BACASAJA.ID - Sebanyak empat proyek bendungan di Jawa Timur ditarget selesai pada tahun 2021 ini. Empat bendungan itu antara lain, Bendungan Tukul di Kabupaten Pacitan, Bendungan Tugu di Kabupaten Trenggalek, Bendungan Bendo di Ponorogo, dan Bendungan Gongseng di Bojonegoro.
Kementerian Pekerjaan Umum dan Perumahan Rakyat (PUPR) melalui Ditjen Sumber Daya Air (SDA) mengungkapkan, dari keempat bendungan tersebut, Bendungan Tukul telah selesai pembangunannya dan diresmikan oleh Presiden Joko Widodo (Jokowi) pada Minggu, 14 Februari 2021 lalu.
Baca juga: WFH ASN Jatim Berlanjut, Kini Digelar Setiap Jumat
Pembangunan bendungan tersebut bertujuan untuk memenuhi misi ketahanan pangan dan ketahanan air dalam Program Strategis Nasional (PSN) yang dikerjakan oleh Kementerian PUPR.
Adapun tiga dari empat bendungan di Jawa Timur merupakan waduk multiguna yang berfungsi sebagai pengendali banjir, sumber air baku, sumber air daerah irigasi, dan pembangkit listrik.
Terkait hal ini, Menteri PUPR Basuki Hadimuljono mengatakan, potensi air di Indonesia cukup tinggi sebesar 2,7 triliun m3 per tahun.
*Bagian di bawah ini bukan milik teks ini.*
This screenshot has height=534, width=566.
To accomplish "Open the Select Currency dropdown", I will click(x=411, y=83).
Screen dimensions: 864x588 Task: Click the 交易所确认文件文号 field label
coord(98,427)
Dari volume tersebut, air yang bisa dimanfaatkan sebesar 691 miliar m3 per tahun, dimana yang sudah dimanfaatkan sekitar 222 miliar m3 per tahun untuk berbagai keperluan seperti kebutuhan rumah tangga, peternakan, perikanan, dan irigasi.
Baca juga: Pemprov Jawa Timur Raih Penghargaan Bergengsi di National Governance Awards 2026
"Namun potensi sebesar itu, keberadaannya tidak sesuai dengan ruang dan waktu, sehingga kita membutuhkan tampungan-tampungan air. Dengan begitu pada saat musim hujan air ditampung untuk dimanfaatkan musim kemarau. Itulah gunanya bendungan dan embung/setu untuk penampungan air," imbuh Menteri Basuki, Sabtu (27/2/2021).
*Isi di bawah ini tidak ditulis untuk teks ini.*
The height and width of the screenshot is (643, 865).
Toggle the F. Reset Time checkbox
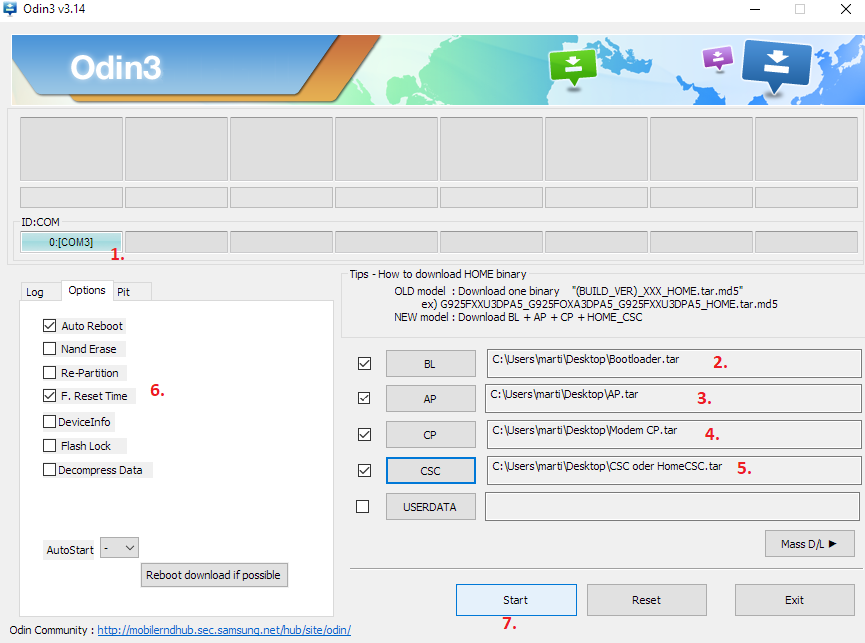pyautogui.click(x=50, y=396)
Bendungan kedua di Jawa Timur yang ditargetkan akan rampung yakni Bendungan Tugu. Perancanangan pembangunan (groundbreaking) bendung ini telah dilakukan sejak Januari 2014, dan kini progres pekerjaannya telah mencapai 88,54 persen.
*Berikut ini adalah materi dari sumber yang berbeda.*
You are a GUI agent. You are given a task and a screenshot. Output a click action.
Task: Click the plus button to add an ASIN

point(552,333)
Baca juga: Pemprov Jatim Mulai Bahas Pajak Baru untuk Mobil Listrik
Manfaat Bendungan Tugu antara lain untuk mengairi Daerah Irigasi Ngasinan seluas 1.200 ha dan sumber air baku sebesar 10 liter per detik, pembangkit listrik sebesar 0,4 MW, mereduksi banjir dan pariwisata.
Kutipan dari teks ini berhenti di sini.